→ **Working data**:
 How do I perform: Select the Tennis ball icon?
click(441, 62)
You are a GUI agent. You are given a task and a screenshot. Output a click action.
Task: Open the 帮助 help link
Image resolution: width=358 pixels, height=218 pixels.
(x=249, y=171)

→ **Work to be completed**:
Line by line, copy the data above.

→ **Answer to the exercise**:
 How do I perform: Select the Tennis ball icon?
click(441, 62)
You are a GUI agent. You are given a task and a screenshot. Output a click action.
Task: Open the 帮助 help link
Image resolution: width=358 pixels, height=218 pixels.
(x=249, y=171)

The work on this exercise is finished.